Investment Objective

 

The scheme seeks to generate capital appreciation with current income from a combined portfolio of equity and debt instruments. Under normal circumstances the scheme would take 60 % exposure to equity instruments while the balance would be allocated to debt instruments.

 

Fund Managers - Chirag Setalvad since Apr 2007

 

Analysis

 

If you compare data about HDFC Balanced to the other funds in our selection here, you'll immediately realise that this one is cast in a very different mould. The basic idea behind equity-centric balanced funds is that they limit volatility by keeping part of their assets in fixed income and regularly rebalancing the portfolio. HDFC Balanced does this, with an aggressive equity part.

 

Unlike the 20 to 30 per cent mid-cap exposure of others', this fund flies close to the sun with at least 40 per cent that may shoot up to 50 per cent. In fact, currently, the total exposure for mid-caps and the even riskier small-cap stocks is about 68 per cent.

 

This emphasis on smaller companies makes for a track record that's just as good as the others in aggregate and is yet very different in its details.
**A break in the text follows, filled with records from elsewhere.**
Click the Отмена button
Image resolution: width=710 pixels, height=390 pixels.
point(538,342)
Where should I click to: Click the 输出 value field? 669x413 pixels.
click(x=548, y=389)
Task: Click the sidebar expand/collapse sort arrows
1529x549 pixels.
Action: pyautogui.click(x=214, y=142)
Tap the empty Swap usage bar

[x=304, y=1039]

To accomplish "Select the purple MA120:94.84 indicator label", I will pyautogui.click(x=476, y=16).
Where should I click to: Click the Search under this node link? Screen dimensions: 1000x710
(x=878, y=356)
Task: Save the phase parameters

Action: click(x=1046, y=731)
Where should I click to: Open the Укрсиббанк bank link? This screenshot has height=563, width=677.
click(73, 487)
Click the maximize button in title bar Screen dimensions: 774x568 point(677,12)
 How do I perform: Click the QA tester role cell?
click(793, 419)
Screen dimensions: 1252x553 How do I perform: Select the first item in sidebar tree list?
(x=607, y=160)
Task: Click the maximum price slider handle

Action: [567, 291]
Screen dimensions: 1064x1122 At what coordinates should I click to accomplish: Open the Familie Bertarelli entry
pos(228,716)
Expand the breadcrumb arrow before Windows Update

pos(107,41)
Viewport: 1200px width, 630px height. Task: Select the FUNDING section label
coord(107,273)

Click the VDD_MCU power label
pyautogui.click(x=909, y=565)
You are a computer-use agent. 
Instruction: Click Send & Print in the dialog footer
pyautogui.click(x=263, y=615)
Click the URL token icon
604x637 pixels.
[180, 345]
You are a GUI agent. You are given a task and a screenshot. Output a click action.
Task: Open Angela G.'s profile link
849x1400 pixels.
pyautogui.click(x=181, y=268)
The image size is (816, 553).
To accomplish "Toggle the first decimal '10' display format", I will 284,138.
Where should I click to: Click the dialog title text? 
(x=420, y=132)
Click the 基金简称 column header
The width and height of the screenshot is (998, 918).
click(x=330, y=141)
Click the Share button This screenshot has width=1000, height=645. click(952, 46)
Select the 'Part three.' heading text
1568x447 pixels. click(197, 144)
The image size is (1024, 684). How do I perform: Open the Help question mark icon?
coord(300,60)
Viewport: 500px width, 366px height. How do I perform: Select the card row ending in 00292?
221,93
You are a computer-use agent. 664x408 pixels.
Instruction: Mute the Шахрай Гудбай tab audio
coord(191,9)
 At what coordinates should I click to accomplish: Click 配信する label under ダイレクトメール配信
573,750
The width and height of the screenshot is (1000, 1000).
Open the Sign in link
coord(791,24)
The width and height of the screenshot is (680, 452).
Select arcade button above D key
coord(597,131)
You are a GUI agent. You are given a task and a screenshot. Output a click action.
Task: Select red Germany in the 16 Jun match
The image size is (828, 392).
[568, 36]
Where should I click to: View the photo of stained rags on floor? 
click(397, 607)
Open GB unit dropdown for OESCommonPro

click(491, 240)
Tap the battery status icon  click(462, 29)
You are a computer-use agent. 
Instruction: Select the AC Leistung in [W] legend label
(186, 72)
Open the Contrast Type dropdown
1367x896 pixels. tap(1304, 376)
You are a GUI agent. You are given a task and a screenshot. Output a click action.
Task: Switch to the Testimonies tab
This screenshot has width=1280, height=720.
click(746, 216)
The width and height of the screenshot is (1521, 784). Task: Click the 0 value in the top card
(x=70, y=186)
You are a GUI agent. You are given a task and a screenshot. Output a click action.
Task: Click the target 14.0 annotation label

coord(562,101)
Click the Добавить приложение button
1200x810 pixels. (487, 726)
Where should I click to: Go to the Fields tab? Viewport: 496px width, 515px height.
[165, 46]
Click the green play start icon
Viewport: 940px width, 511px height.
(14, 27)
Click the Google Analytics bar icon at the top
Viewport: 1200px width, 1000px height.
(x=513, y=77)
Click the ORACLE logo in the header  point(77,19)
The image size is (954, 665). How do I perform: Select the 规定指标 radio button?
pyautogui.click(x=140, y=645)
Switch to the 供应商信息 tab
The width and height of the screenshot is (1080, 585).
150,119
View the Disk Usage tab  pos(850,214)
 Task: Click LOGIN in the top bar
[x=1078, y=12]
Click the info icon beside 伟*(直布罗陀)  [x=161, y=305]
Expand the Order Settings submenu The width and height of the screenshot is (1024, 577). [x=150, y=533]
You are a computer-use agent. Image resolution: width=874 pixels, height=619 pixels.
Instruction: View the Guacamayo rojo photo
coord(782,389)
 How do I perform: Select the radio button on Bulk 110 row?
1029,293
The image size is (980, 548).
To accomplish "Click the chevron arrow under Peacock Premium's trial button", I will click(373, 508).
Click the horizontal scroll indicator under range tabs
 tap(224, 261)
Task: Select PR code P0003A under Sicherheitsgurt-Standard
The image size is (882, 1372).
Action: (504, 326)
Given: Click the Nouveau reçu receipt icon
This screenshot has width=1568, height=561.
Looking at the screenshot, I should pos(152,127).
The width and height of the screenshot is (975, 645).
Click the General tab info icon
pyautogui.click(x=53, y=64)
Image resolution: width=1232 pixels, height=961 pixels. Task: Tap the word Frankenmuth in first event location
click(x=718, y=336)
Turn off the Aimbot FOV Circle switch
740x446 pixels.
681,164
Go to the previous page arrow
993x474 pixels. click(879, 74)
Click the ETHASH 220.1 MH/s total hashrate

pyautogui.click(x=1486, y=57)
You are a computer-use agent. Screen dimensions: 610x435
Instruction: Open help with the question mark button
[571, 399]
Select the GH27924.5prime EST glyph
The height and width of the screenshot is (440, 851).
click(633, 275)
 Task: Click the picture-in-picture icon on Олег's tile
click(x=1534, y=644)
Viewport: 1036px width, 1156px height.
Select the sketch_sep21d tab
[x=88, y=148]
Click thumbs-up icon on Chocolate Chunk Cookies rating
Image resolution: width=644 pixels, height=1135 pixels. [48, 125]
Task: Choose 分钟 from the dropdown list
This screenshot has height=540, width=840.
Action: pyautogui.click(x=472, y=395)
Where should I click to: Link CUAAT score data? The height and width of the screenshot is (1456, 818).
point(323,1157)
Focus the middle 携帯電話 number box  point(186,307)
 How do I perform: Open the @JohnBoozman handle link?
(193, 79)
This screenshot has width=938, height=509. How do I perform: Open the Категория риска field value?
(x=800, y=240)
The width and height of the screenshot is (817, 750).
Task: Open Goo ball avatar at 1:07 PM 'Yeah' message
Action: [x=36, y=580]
Over the last ten years, this fund has underperformed the category for as many as five years, and yet has ended up ranked 6 out of 23 over ten years and 2 out of 28 over the last five years.

 

The fund keeps the equity within a fairly narrow range. According to the fund manager, the equity exposure is maintained at about 70-72% and rebalancing is ongoing, instead of being at some fixed interval. Given the emphasis on smaller companies, the stock-selection strategy is obviously bottom-up.

 

However, the question is, should balanced fund investors go for this rollercoaster fund? In our opinion, while HDFC Balanced cannot be the sole choice of balanced fund, it has considerable value for a strategy that records sharp gains and then protects them by regular rebalancing into its fixed income part. Its track record speaks for itself. Here's an example, when the markets crashed in the 2008 crisis, the fund declined by 44 per cent from its peak but is now up 68 per cent above that peak. On both counts, it has done better than many good equity and balanced funds.

 

Volatility means that more than any other balanced fund, investors must use the SIP route for cost averaging and have a genuine long-term horizon.